Out With Dads

Children, especially younger ones, tend to be literal creatures. With little experience of social convention they say things as they see them, whether that may be offensive to someone or not. It usually leads to hilarious moments, followed by a red-faced parent apologising for the socially unacceptable thing your child has just said.

Children also have no prejudice until it is implanted into them by external factors, they don’t care about your gender, sexuality, race, or religion.

Our children are no different.

It is impossible to go out as a family without it being blatantly obvious we are a two-dad family. We get ‘outed’ every time our children speak. We ‘out’ ourselves in the way we speak to them.

Son: Dad, can I have some dessert please?

Dad: Yes you can, why don’t you tell Daddy what you would like so he can order it?

Son turns to my partner

Son: Daddy? Can I have chocolate cake please?

Immediately the waitress knows that our children have two dads.

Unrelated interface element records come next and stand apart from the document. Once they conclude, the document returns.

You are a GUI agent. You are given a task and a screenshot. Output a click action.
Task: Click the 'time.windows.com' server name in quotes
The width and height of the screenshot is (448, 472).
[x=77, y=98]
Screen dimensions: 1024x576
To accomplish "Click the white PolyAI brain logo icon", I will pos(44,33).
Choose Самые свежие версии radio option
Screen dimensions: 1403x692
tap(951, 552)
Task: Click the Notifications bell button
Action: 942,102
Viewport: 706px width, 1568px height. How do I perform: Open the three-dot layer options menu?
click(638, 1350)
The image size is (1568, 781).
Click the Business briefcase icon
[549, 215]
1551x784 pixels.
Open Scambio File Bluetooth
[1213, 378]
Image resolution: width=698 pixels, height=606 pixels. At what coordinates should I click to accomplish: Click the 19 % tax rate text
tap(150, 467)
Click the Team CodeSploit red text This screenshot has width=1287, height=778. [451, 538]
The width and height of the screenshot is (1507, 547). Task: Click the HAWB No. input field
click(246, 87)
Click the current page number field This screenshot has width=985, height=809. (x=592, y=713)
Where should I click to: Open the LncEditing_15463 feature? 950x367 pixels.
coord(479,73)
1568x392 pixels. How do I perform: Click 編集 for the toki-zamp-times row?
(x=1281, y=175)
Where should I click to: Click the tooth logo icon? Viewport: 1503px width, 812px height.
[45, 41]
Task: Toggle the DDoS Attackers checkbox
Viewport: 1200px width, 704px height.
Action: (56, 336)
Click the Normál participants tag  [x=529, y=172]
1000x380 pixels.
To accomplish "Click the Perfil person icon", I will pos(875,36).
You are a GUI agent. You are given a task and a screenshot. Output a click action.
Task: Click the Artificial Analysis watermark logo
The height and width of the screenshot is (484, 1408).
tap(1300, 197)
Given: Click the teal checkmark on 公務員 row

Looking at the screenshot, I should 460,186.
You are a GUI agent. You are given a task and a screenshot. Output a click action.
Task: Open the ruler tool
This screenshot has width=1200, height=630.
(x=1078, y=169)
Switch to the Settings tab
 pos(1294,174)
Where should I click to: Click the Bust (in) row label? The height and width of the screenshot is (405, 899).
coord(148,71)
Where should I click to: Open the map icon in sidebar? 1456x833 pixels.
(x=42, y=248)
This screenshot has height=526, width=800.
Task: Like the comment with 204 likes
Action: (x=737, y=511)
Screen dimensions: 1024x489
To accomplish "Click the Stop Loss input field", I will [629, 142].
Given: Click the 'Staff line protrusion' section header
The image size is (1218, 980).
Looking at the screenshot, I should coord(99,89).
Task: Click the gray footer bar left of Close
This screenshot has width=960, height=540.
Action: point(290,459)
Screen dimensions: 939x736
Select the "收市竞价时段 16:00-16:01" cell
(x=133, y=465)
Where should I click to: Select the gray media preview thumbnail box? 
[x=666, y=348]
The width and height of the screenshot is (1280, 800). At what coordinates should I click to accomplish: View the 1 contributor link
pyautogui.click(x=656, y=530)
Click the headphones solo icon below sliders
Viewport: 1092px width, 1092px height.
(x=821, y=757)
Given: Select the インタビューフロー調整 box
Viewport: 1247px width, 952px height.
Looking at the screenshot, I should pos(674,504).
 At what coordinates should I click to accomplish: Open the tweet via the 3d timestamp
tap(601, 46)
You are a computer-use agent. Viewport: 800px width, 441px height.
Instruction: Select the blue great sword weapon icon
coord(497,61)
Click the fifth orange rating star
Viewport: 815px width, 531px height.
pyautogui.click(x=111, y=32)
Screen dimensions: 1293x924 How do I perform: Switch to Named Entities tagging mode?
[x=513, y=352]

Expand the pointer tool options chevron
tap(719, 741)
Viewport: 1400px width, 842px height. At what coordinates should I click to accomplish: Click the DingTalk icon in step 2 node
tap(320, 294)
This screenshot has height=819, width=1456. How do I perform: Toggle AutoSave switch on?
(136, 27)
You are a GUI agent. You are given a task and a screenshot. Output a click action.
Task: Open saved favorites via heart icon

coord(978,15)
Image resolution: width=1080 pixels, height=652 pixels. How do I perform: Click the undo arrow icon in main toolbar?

It can even happen when we take our children out on our own.

Last year I was at our local doctor’s surgery getting our eldest son’s flu vaccination done. At the time we hadn’t fully adopted the children, so we had shared parental responsibility with our local authority. That means if all the paperwork wasn’t in place properly it was a struggle to get any routine medical treatment done. We had already had to reschedule one vaccination because of a refusal because it hadn’t been documented properly. The conversation went like this:

Nurse: Why don’t you sit on Daddy’s lap so he can hold you?

Son: That’s not my Daddy…

Me (thinking): Oh dear, thanks son, we’ll have to come back, she’s going to think that I’m not allowed to authorise this vaccination

Son (continuing): He’s my Dad.

Nurse: Oh, silly me, on your Dad’s lap.

Me (thinking): phew!

Me: *nervous laugh*

Neither of us are scared of people knowing that we are gay. I don’t think we would have got through the adoption approval process if we weren’t fairly accepting of who we are.

But, unfortunately prejudice against our family structure does still exist. There is a never ending debate about whether a same-sex couple is as capable as a mixed-sex couple at being parents. Often it is people who claim to be religious who have this opinion, people whose very religion teaches them to be tolerant of people.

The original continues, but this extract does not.